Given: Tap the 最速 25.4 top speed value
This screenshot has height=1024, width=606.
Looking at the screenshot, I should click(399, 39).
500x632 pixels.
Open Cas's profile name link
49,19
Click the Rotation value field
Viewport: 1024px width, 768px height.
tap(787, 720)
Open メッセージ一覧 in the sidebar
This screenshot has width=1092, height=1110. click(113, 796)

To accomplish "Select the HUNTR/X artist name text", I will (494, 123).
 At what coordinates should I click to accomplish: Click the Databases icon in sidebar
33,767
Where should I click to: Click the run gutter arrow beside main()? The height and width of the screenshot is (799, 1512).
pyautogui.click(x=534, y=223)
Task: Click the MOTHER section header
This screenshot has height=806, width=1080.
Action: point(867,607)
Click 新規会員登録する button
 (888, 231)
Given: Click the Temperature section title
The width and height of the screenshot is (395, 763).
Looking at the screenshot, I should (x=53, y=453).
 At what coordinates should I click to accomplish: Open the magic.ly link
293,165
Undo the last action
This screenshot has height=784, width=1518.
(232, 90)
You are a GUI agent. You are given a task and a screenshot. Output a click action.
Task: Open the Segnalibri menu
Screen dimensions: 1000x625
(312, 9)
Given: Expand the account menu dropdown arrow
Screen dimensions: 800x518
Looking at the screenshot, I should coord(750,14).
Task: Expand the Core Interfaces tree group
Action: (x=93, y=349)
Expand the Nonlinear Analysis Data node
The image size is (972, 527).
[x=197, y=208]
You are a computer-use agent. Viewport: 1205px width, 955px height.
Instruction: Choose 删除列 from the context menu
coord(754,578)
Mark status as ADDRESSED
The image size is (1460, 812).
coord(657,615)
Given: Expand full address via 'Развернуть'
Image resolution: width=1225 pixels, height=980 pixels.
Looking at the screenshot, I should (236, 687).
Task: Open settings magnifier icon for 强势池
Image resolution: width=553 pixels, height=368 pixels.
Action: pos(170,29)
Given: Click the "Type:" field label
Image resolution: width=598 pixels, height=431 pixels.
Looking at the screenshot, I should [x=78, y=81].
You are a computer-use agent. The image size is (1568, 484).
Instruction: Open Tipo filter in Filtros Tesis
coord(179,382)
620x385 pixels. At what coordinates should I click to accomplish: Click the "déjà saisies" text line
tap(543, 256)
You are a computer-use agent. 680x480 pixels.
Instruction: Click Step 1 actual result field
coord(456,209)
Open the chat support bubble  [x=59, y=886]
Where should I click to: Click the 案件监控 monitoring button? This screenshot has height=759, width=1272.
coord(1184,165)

### [Exercise requirements]
Transcribe the records above exactly, keeping every line.

### [Answer section]
Given: Tap the 最速 25.4 top speed value
This screenshot has height=1024, width=606.
Looking at the screenshot, I should click(399, 39).
500x632 pixels.
Open Cas's profile name link
49,19
Click the Rotation value field
Viewport: 1024px width, 768px height.
tap(787, 720)
Open メッセージ一覧 in the sidebar
This screenshot has width=1092, height=1110. click(113, 796)

To accomplish "Select the HUNTR/X artist name text", I will (494, 123).
 At what coordinates should I click to accomplish: Click the Databases icon in sidebar
33,767
Where should I click to: Click the run gutter arrow beside main()? The height and width of the screenshot is (799, 1512).
pyautogui.click(x=534, y=223)
Task: Click the MOTHER section header
This screenshot has height=806, width=1080.
Action: point(867,607)
Click 新規会員登録する button
 (888, 231)
Given: Click the Temperature section title
The width and height of the screenshot is (395, 763).
Looking at the screenshot, I should (x=53, y=453).
 At what coordinates should I click to accomplish: Open the magic.ly link
293,165
Undo the last action
This screenshot has height=784, width=1518.
(232, 90)
You are a GUI agent. You are given a task and a screenshot. Output a click action.
Task: Open the Segnalibri menu
Screen dimensions: 1000x625
(312, 9)
Given: Expand the account menu dropdown arrow
Screen dimensions: 800x518
Looking at the screenshot, I should coord(750,14).
Task: Expand the Core Interfaces tree group
Action: (x=93, y=349)
Expand the Nonlinear Analysis Data node
The image size is (972, 527).
[x=197, y=208]
You are a computer-use agent. Viewport: 1205px width, 955px height.
Instruction: Choose 删除列 from the context menu
coord(754,578)
Mark status as ADDRESSED
The image size is (1460, 812).
coord(657,615)
Given: Expand full address via 'Развернуть'
Image resolution: width=1225 pixels, height=980 pixels.
Looking at the screenshot, I should (236, 687).
Task: Open settings magnifier icon for 强势池
Image resolution: width=553 pixels, height=368 pixels.
Action: pos(170,29)
Given: Click the "Type:" field label
Image resolution: width=598 pixels, height=431 pixels.
Looking at the screenshot, I should [x=78, y=81].
You are a computer-use agent. The image size is (1568, 484).
Instruction: Open Tipo filter in Filtros Tesis
coord(179,382)
620x385 pixels. At what coordinates should I click to accomplish: Click the "déjà saisies" text line
tap(543, 256)
You are a computer-use agent. 680x480 pixels.
Instruction: Click Step 1 actual result field
coord(456,209)
Open the chat support bubble  [x=59, y=886]
Where should I click to: Click the 案件监控 monitoring button? This screenshot has height=759, width=1272.
coord(1184,165)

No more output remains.